Protecting privacy required more than removing or replacing all personal identifiers. It is important to
remove or replace all other information that may, alone or in combination with other information, allow an
individual to be identifiable.

Synthorus implements privacy protection measures to ensure that the potential for privacy leakage is managed.
Within Synthorus, dataset are used to create _clean cross-tables_. The clean cross tables may contain
data that potentially compromises privacy. The clean cross-tables are modified to create _noisy cross-tables_
that have a lower risk of compromising privacy. The noisy cross-tables are used to create PGMs, which are combined
with theoretical system knowledge to define a synthetic data simulation. The simulation is run to generate synthetic data.

Privacy is protected using two steps to create a noisy cross-table from it's corresponding clean cross-table.
1. Differential Privacy is applied by adding Laplacian noise.
2. Min-cell-size Suppression is performed to removed rows with a weight below a threshold.

Efficient algorithms for these steps are described and evaluated in the publication: Suresh, S., Zhang, G., Liu, B., Drake, B. (2025).
Cost-Efficient and Privacy-Preserving Synthesis of Complex Sensitive Data. ACS 2025: Proceedings of the 2025 Australasian Computer Science Week. https://dl.acm.org/doi/10.1145/3727166.3727170.


### Differential Privacy ###

In the first step, Synthorus adds random Laplacian noise values to every cross-table count. The amount of noise
is controlled by two parameters _sensitivity_ and _epsilon_.

Parameter _sensitivity_ captures the inherent privacy risk of a dataset. Namely, it is then maximum possible change a single record can have on a function's output, and it quantifies how much a query's result can change if one person's data is added or removed. If a dataset contains no private information its sensitivity is zero. If person can have
at most one record in the dataset, its sensitivity is one.

Parameter _epsilon_ captures the privacy budget used by a cross-table and quantifies the level of privacy loss of using
the cross-table. Lower _epsilon_ values indicates stronger privacy but lower accuracy. Higher _epsilon_ values provides less privacy protection but more accurate results. The total privacy budget for a synthetic data simulator is the sum of the _epsilon_ values for all cross-tables used to construct the simulator. Commonly a total budget in the range 2 to 10 may be considered offering low privacy protection, whereas a budget below 1 may be considered providing strong privacy protection.

*RECORD EXTRACTS*:
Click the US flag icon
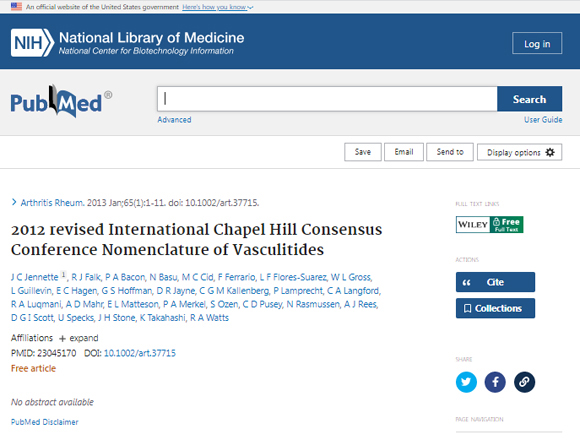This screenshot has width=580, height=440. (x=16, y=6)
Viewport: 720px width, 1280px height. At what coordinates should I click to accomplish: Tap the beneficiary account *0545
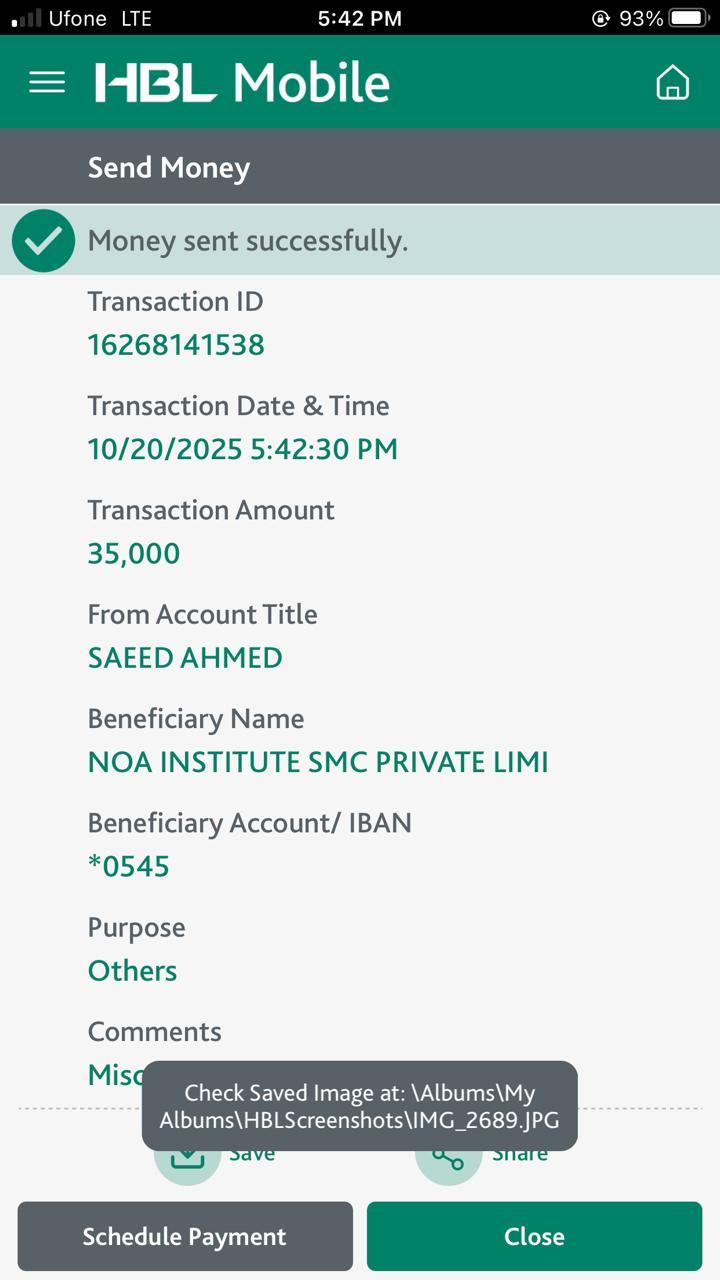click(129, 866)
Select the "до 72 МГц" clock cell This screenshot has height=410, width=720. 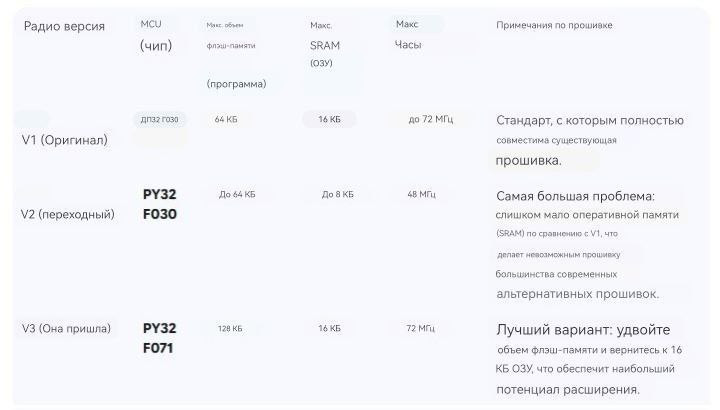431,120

*WHAT IS EXPECTED*: Continue the privacy protection write-up about Synthorus above, starting after its last sentence.

*THE RESPONSE*:
Synthorus provides the opportunity to distribute the privacy budget arbitrarily across cross-tables to allow a synthetic data engineer to focus accuracy to critical combinations of random variables.

Differential Privacy defines a noise scale, $\sigma$ = _sensitivity_ / _epsilon_. Internally, a Laplacian random variate
with zero mean and $\sigma ^ 2$ variance is added to each weight of a clean cross-table. If this step causes a weight
to go negative, the cross-table row is removed (i.e., weight is set to zero).

Note that if the sensitivity of a dataset is zero, then any cross-table constructed from that dataset has no risk to privacy so its epsilon value is effectively zero (even if a synthetic data engineer sets epsilon to some other value).
For such cross-tables the clean and noisy version are identical (unless Min-cell-size Suppression is enforced). These
cross-tables will not contribute to the privacy budget of the synthetic data.


### min-cell-size suppression ###

In the second step, Synthorus enforces minimum cell size using a weight _threshold_. That is, if any cross-table row has a weight less than the threshold then the cross-table row is removed (i.e., weight is set to zero).

Minimum cell size suppression comes after Differential Privacy and is thus a post-processing, which is inherently protected
having no bearing on the Differential Privacy property.


### random number generation ###

Implementations of Differential Privacy are vulnerable to statistical attacks caused by the approximation of real values to floating point numbers. Synthorus produces random variates for Differential Privacy using a mathematically sound technique to make such an attack infeasible.

For details of random variate production, see:
Holohan, N., & Braghin, S. (2021, October). Secure random sampling in differential privacy.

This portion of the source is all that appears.